> [Problem to work on]: In the forum thread about the Soundstream Continuum amplifier, what car is the original poster's car audio project?

> [Given passage]:
__________________________________________________

# Soundstream - The Continuum



## Sallust (Apr 8, 2015)

First, long time lurker here that finally decided to join, hello everyone!

Long story short, I've been on the hunt for some time now for a few old school Soundstream amps. I just happened across a Continuum by chance and snapped it up. 

I've been reading a lot of various bits of information on the forums about faults with switches, solder points and so on. My questions proposed to the group are:

1) Should I send this off (and to whom?) for some type of health check before moving forward with my project?

2) Does anyone here have any experiences with these amps and as such, advice on do's/dont's when using them.


For context, my car audio project is a pristine '02 Z06, I bought the amp to enjoy, not put in a glass case. I wanted something from the '90's era and the old SS amps, for me fit the bill.


----------



## Old Skewl (May 30, 2011)

Most of these amps are still going strong. But for piece of mind and reliability it's not a boad idea to have them gone over. I've owned a bunch of Reference series amps D Series, and an MC and have yet to have a bad switch. Usually they need a good cleaning get as they get oxidized. Many will tell you that 20 year old capacitors need replaced as they are losing their accuracy. ShawnK did a repair and a couple recaps for me and did fabulous work.

__________________________________________________

> [Records shown]:
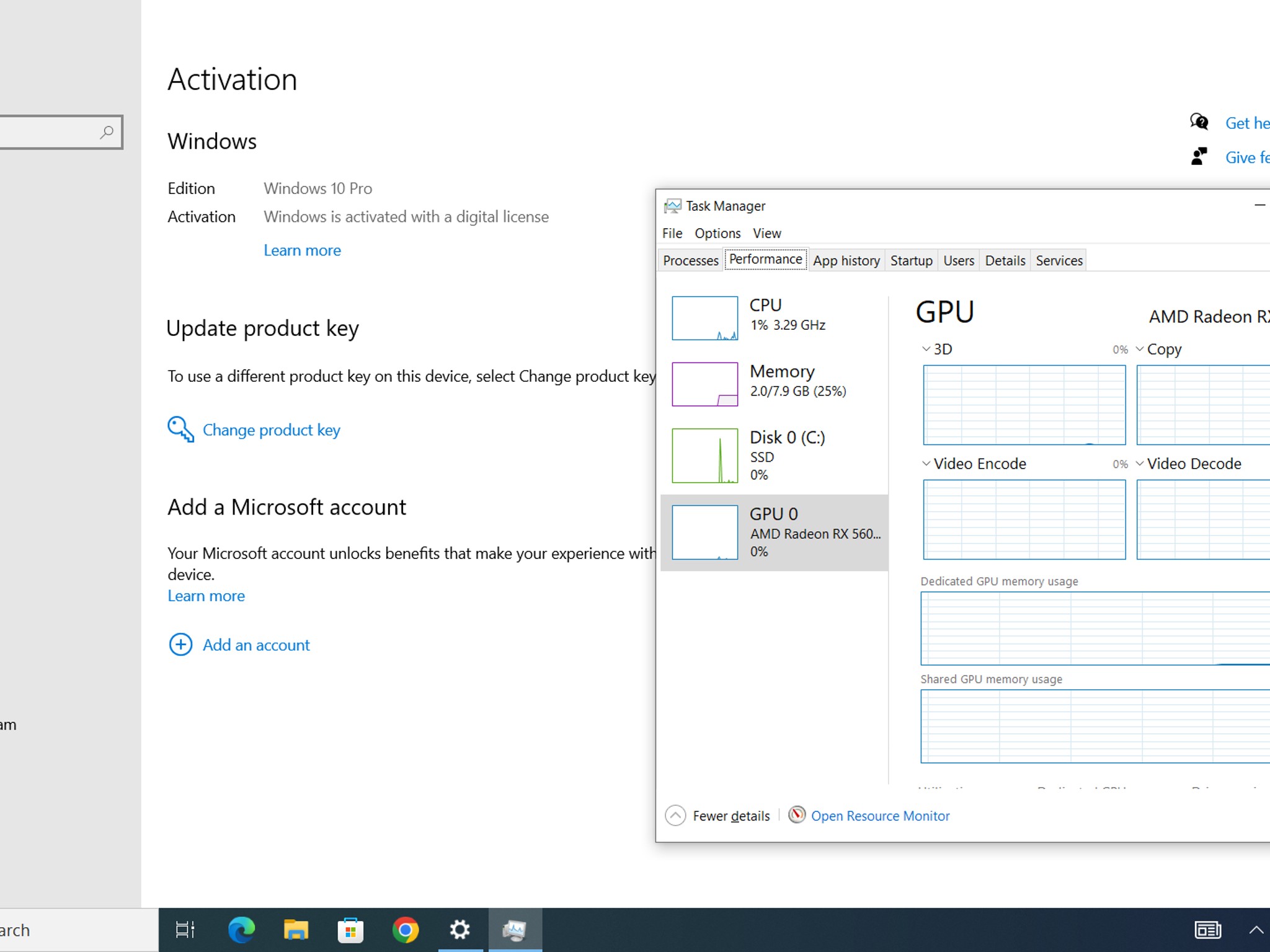This screenshot has width=1270, height=952.
Task: Switch to the Processes tab
Action: 690,260
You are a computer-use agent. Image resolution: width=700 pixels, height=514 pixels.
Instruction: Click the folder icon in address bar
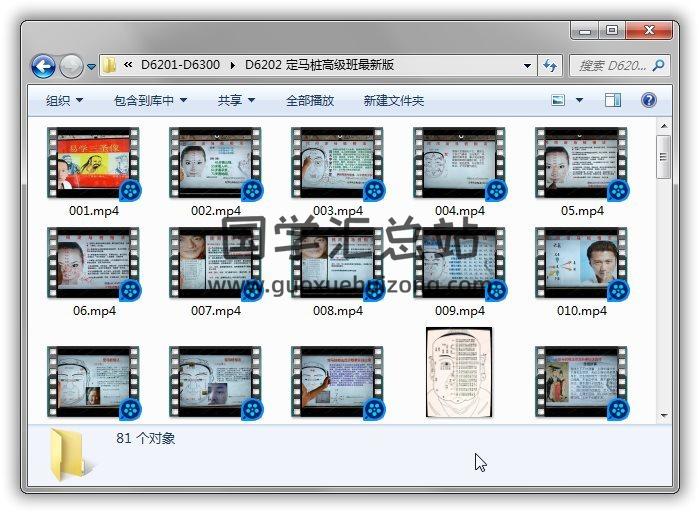110,66
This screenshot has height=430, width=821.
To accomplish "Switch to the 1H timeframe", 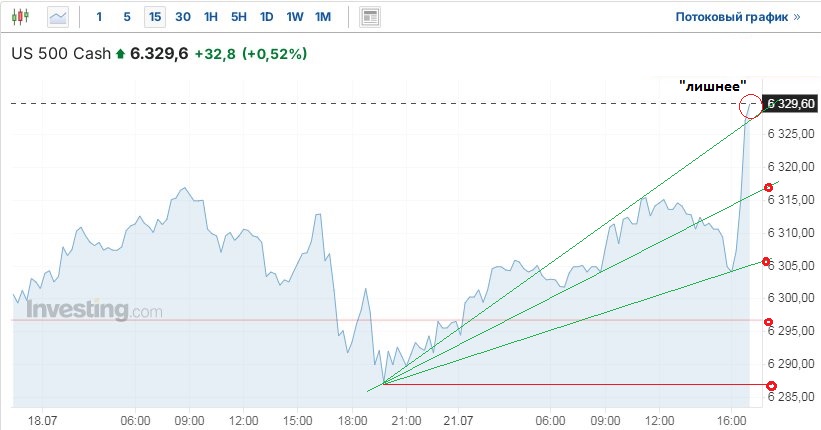I will [x=211, y=17].
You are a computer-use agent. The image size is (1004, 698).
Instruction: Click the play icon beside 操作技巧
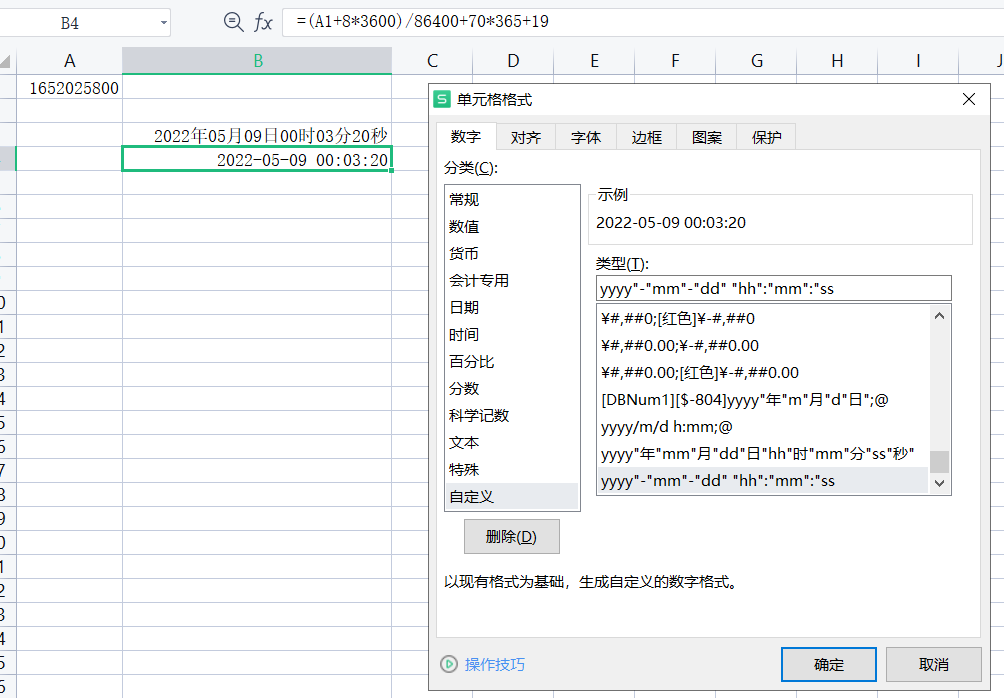(x=449, y=664)
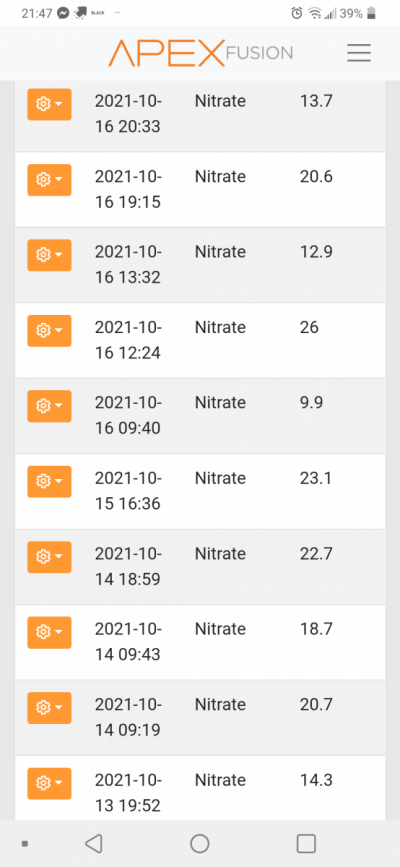This screenshot has width=400, height=867.
Task: Tap the alarm clock status bar icon
Action: click(297, 13)
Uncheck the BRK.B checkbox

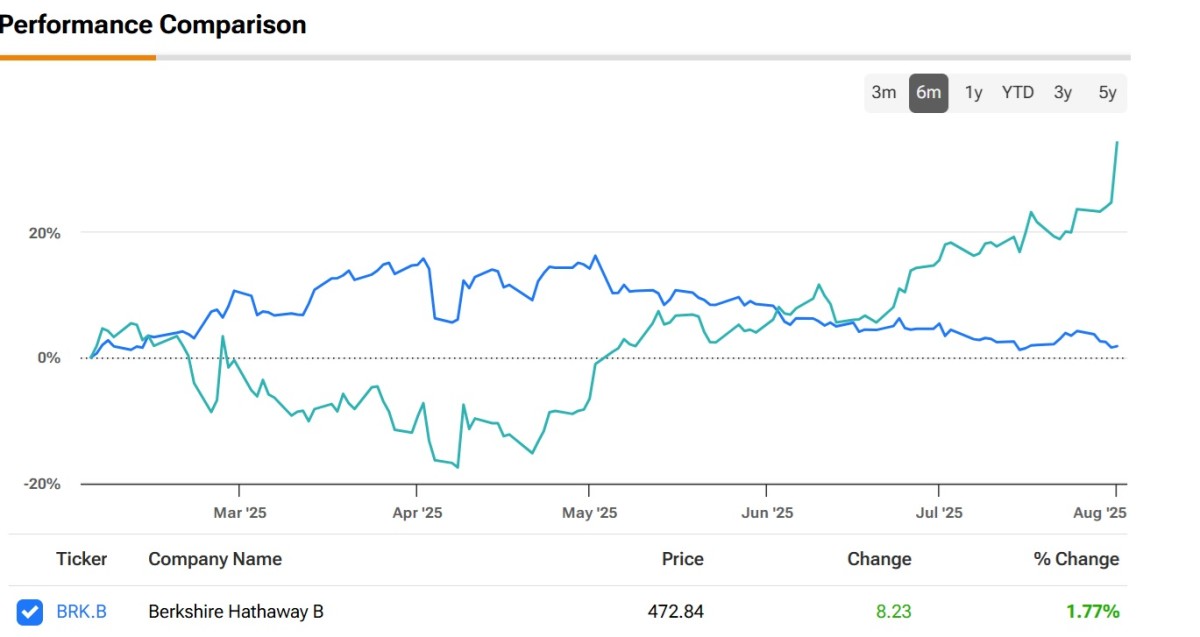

__________________________________________________

> [Answer for the task]: A pristine '02 Z06.